In [None]:
import pandas as pd
import glob
import numpy as np

In [None]:
import matplotlib.pyplot as plt 

## Combining multiple data files (which all must have the same columns)

We can use `glob` to select all files in the data directory. Here the `*` character stands for 'match anything' (and not multiplication, as it is used elsewhere). This line says to get all the files ending in `.csv` that are in any subdirectory of `data/`. 

In [None]:
data_files = glob.glob("data/2021/*.csv")
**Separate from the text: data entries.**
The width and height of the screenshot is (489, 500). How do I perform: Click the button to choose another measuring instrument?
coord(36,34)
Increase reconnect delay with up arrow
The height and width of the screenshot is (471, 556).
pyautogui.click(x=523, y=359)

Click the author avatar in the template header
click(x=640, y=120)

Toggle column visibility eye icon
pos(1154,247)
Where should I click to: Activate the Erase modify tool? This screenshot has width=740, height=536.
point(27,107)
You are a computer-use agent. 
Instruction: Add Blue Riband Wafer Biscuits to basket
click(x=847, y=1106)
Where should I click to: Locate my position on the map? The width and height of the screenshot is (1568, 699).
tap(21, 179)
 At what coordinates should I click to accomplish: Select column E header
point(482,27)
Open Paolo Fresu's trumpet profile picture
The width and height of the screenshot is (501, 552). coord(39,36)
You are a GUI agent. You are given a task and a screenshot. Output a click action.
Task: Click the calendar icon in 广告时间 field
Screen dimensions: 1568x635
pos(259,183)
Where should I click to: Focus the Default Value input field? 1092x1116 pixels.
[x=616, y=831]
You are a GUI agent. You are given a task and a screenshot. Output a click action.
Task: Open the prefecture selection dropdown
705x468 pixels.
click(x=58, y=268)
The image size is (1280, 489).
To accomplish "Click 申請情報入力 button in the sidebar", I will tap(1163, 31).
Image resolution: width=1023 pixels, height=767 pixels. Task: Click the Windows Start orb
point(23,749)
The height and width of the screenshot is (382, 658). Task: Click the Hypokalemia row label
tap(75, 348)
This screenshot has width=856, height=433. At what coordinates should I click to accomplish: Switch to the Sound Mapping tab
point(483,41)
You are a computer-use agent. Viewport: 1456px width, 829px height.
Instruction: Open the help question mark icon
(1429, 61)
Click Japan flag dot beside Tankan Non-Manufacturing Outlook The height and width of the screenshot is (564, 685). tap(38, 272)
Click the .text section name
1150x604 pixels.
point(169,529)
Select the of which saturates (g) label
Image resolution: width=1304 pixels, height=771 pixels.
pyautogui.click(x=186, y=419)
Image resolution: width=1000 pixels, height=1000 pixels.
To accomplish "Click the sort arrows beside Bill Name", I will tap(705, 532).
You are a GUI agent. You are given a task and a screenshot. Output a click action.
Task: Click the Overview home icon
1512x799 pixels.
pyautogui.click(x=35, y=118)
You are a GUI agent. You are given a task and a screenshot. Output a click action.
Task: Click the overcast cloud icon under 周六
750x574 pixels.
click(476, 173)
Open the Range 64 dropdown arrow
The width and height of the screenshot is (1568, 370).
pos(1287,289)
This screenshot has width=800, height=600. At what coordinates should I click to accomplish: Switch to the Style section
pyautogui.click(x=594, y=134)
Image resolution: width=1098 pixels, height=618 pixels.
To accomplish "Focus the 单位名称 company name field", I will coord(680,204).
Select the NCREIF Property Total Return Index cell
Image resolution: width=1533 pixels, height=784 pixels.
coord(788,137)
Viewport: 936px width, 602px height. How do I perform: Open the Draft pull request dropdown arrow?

## Combining the files together

In [None]:
all_files = []
for file in data_files:
    data_temp = pd.read_csv(file)
    all_files.append(data_temp)

In [None]:
data = pd.concat(all_files)

We also want to rename those columns into things that remove the newlines (or `\n`)

In [None]:
data.columns = ['year', 'location', 'first_name', 'last_name', 'title', 'total_pay', 'regular_pay', 'overtime_pay', 'other_pay']

## Counting the number of workers in each location:
We will do a `groupby` with the location column. After the groupby function, you should usually specify which column you want to work with. We want to count the number of workers in each location, so it doesn't matter which column you want to work with here. It will matter when we do mean, median, or total salary later, we have to specify which salary column we want to use.

We can sort the list smallest to largest:

We can visualize a horizontal bar graph by adding `.plot(kind='barh')` to the sorted table:

In [None]:
data.groupby('location')['year'].count().sort_values().plot(kind='barh')

# Cleaning data
## Classifying titles
One problem is that there are many different specialized titles, and the payroll system doesn't make it easy to tell them apart. At UCSD we have [this site](http://hr.ucsd.edu/tpp/) which you can use to lookup payroll titles and see a description.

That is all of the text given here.